### SUPPLIED INFORMATION
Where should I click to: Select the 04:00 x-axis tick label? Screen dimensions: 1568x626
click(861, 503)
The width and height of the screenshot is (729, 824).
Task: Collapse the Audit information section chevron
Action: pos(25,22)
######
▶ _ASSIGNED TASK_: The data above needs to be given again exactly, with no line left out.

▶ _EXERCISE SOLUTION_:
Where should I click to: Select the 04:00 x-axis tick label? Screen dimensions: 1568x626
click(861, 503)
The width and height of the screenshot is (729, 824).
Task: Collapse the Audit information section chevron
Action: pos(25,22)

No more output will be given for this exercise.